Es ist ein bisschen tricky, denn viele Menschen wollen keine Tipps von ihre*r Partner*in annehmen und es ist wichtig, dabei nicht von oben herab zu kommunizieren, nicht anklagend, sondern sachlich zu bleiben. Ich kann der Person aber zum Beispiel eine Podcast Folge oder ein Interview wie dieses hier empfehlen, wodurch sie sich dem Thema von außen annähern kann. Das kann dabei helfen, zu verstehen: Das ist nicht nur die Perspektive und persönliche Meinung meines Partners oder meiner Partnerin, sondern es ist ein Thema, über das gesprochen wird, das viele Menschen erleben.

Je lauter die eine Person wird, desto zurückgezogener wird die andere.

Gibt es Beziehungsmuster, die typisch sind – trifft zum Beispiel eine Person, die schweigt, eher auf eine Person, die lauter oder wütend wird?

Es gibt schon häufig die Kombination aus einem Menschen, der immer lauter wird, und einem, der immer leiser wird. Sie steigern sich jeweils in die entgegengesetzte Richtung. Je lauter die eine Person wird, desto zurückgezogener wird die andere. Es gibt aber auch die Kombination aus zwei Menschen, die schweigen. Das kann dazu führen, dass über Tage und im schlimmsten Fall sogar Wochen geschwiegen wird.
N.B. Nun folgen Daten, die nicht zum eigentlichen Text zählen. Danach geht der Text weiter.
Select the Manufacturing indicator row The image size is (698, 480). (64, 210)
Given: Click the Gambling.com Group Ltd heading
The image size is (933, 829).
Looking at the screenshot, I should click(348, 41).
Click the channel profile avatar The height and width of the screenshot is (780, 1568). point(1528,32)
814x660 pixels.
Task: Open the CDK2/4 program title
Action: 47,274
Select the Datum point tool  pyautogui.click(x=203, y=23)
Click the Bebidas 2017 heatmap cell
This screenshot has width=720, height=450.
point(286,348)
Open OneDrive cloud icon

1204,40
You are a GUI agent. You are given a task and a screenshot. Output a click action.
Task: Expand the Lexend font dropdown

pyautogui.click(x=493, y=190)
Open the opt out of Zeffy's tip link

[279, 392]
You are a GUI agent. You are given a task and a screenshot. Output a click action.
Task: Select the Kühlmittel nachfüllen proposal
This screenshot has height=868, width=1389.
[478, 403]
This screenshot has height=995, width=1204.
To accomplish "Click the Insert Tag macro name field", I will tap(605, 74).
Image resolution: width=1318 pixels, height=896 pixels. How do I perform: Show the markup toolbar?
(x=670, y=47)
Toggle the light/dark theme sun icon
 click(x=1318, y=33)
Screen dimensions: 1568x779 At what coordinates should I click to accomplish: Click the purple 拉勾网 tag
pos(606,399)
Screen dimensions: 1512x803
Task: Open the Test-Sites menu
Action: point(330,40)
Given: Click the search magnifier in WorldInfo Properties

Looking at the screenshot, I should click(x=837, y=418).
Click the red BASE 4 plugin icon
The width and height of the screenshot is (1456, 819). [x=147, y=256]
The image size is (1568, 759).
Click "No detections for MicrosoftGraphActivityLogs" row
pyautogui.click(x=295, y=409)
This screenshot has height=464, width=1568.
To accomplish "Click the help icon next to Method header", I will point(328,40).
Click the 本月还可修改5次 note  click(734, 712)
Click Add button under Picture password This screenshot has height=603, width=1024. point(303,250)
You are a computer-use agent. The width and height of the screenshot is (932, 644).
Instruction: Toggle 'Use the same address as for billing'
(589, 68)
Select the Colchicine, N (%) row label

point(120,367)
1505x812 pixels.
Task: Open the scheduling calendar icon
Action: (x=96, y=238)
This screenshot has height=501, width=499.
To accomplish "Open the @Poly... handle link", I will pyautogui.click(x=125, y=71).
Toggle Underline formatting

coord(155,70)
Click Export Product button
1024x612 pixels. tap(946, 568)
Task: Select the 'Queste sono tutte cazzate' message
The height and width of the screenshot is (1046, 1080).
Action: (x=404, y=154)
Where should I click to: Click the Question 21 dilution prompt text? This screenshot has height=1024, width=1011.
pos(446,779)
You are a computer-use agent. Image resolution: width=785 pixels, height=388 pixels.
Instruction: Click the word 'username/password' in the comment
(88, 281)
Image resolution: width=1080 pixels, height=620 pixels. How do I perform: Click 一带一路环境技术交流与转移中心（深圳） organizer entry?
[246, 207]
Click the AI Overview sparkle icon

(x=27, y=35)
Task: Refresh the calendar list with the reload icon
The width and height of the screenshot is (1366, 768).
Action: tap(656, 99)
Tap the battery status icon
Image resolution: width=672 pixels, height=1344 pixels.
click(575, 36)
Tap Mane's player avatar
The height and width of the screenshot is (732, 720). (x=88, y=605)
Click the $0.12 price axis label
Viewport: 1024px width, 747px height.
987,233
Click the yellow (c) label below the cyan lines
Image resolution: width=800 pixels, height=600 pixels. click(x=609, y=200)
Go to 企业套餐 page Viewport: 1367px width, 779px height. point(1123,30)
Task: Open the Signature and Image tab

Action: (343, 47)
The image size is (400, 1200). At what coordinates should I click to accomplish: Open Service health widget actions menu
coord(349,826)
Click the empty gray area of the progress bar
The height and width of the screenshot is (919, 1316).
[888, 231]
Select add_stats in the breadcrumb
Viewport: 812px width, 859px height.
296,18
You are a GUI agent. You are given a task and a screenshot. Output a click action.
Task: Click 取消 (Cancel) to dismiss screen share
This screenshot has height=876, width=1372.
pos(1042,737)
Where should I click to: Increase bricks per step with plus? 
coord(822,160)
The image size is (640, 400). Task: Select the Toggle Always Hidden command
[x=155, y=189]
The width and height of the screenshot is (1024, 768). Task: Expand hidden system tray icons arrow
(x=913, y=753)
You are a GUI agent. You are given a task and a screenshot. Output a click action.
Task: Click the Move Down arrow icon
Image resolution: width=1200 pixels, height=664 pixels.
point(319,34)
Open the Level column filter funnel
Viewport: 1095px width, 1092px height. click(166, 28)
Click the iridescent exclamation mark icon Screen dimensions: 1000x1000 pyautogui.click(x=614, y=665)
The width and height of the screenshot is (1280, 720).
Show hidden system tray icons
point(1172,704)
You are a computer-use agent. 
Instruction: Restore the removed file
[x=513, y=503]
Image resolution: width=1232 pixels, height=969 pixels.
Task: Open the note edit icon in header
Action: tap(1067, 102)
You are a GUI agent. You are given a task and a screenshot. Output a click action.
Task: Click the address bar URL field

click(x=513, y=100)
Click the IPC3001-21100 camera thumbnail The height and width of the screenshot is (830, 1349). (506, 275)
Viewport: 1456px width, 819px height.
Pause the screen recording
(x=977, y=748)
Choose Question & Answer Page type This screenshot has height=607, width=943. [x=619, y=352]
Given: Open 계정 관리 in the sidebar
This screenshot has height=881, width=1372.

Was wäre dein abschließender Rat zum Thema Silent Treatment?

Als Person, die Silent Treatment macht, muss ich erstmal lernen, mich selbst dabei zu erwischen. Ich kann mir dann selbst die Frage stellen: Was hat mich gerade so verletzt, dass ich schweigen möchte? Es hilft, neugierig und offen im Umgang mit mir selbst zu bleiben, statt sich abzuwerten. Hier hilft ein gewisses Selbstmitgefühl: Irgendwas hat mich gerade so überfordert, traurig oder wütend gemacht, dass ich zu diesem Muster gegriffen habe. Woher kommt das Gefühl dahinter? Dort liegt etwas ganz Wichtiges, das ich bisher noch nicht kommuniziert habe – eine Grenze, ein Bedürfnis, eine Emotion, von der die andere Person wohlmöglich keine Ahnung hat. Indem ich mich selbst besser verstehe, gebe ich auch der anderen Person die Chance, etwas zu verändern, um Verletzungen in Zukunft eher vermeiden zu können.